Some of these challenges stem from the sheer volume of data available, both qualitative and quantitative. Analyzing and using personally identifiable information, which demands specific protection protocols, adds to the competing data governance management strategies OSTP has to navigate.
“And all of these different types of data…pose different challenges related to data governance, and how you store them, how you access them and how you use them,” Duval-Diop said.
She added that improving data sharing practices between and within agencies is also a challenge ahead of adopting sophisticated AI systems to support government goals.
Understanding the minutia behind information collected in datasets, or metadata, is also a critical component for ensuring federal data can be responsibly used in AI systems, particularly in terms of mitigating bias.
“We need to really know, you know, where the data is. Are they available and ready to use?
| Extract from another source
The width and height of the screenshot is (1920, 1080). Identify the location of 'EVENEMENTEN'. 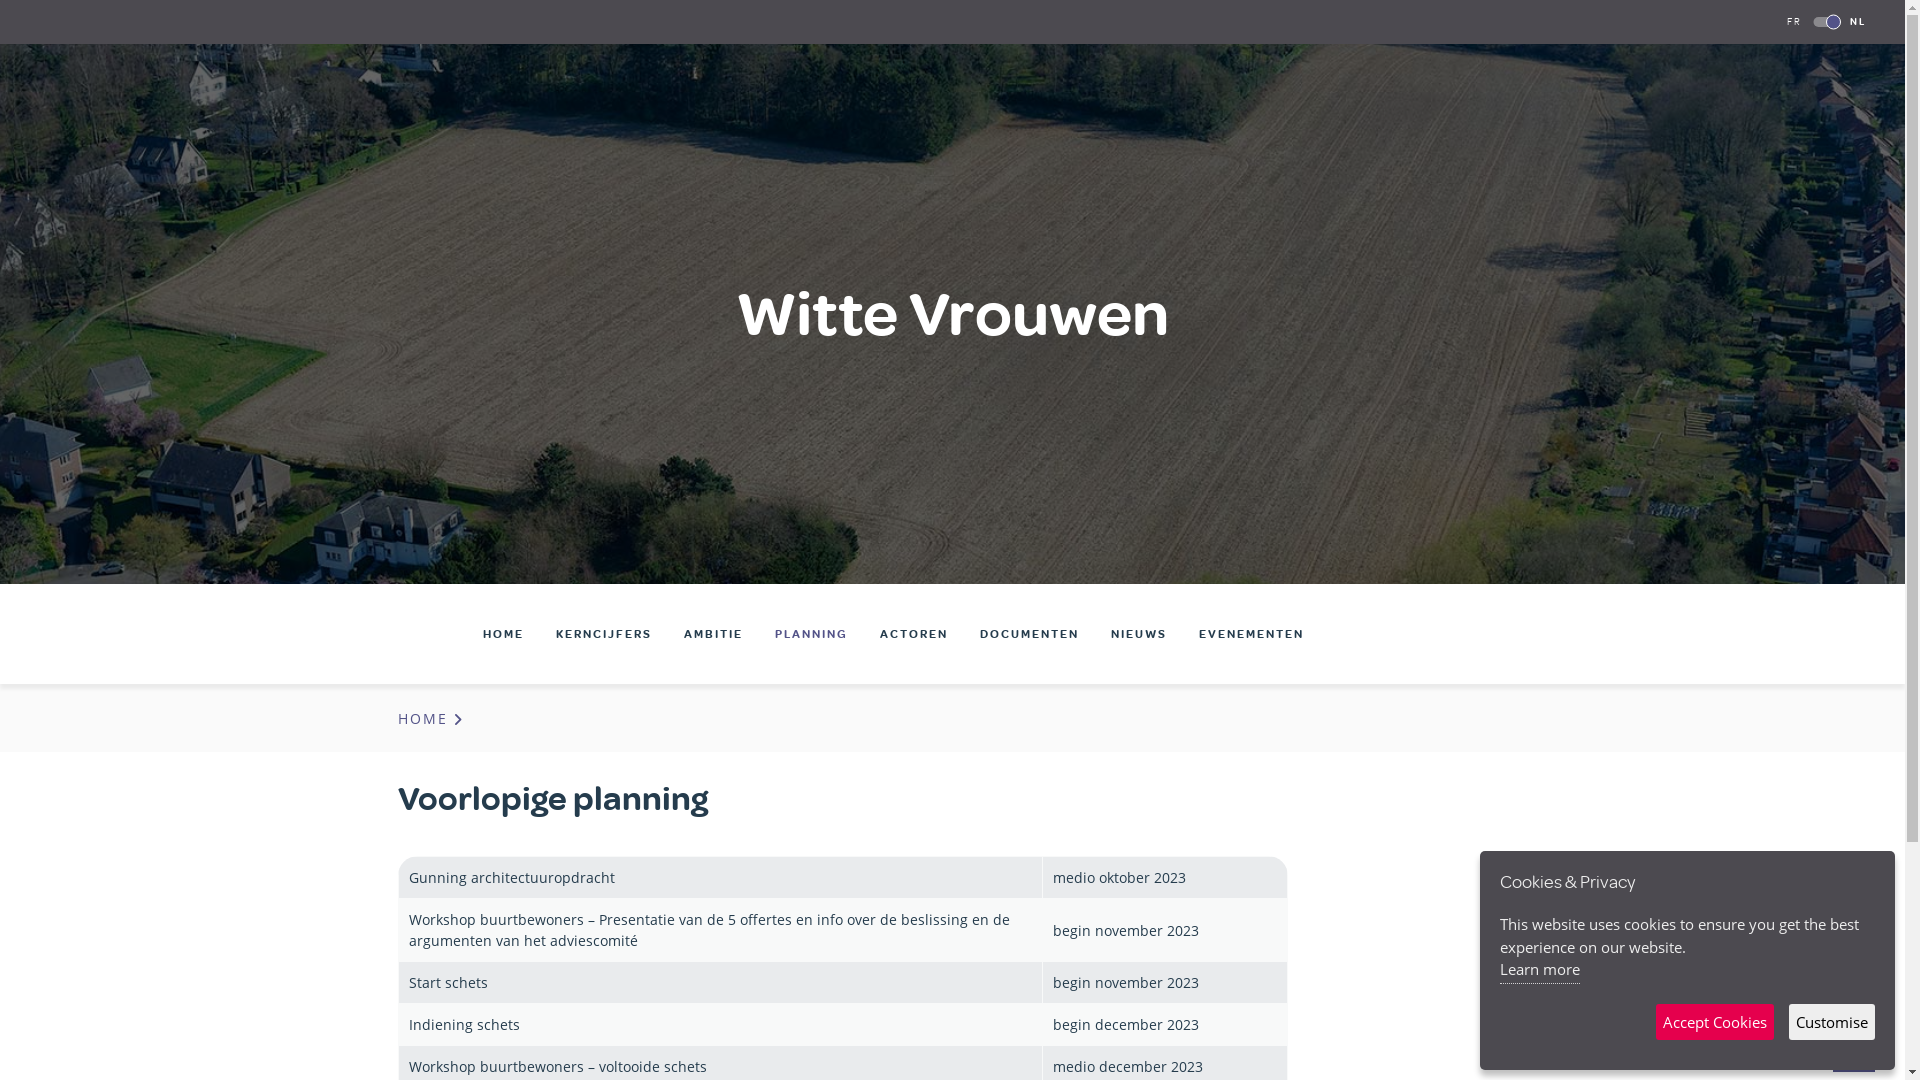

Can they be interpreted by a model?” she posited. “Since all data carries some bias, getting data AI ready also requires taking a step back to assess the inequities that are embedded in data systems that generate data that we use to create these AI tools.”
Duval-Diop noted that executive agencies are working to help address some of these challenges, namely around guidelines for data collection and handling. She confirmed that the Office of Management and Budget is developing fresh standards for collecting race and ethnicity data, as well as best practices for sexual identity data.
OMB will also be releasing draft policy guidance on the usage of AI systems across the U.S. government, slated to be available for public comment later this summer.
“That's something that's going to really provide, you know, some guidance on policies that federal agencies can employ to ensure…that they develop, secure and use AI systems in a fair and ethical way,” she said.
Prioritizing diversity and inclusion within the AI system development, deployment and management workforce can also help encourage the ethical treatment of sensitive data, Duval-Diop said.
The federal government has notoriously lacked sufficient technology updates that support incorporating emerging technologies into business operations. The Biden administration has attempted to close this gap through both increased funding toward modernization as well as improving data collection for historically marginalized populations to help government services operate more effectively for more people.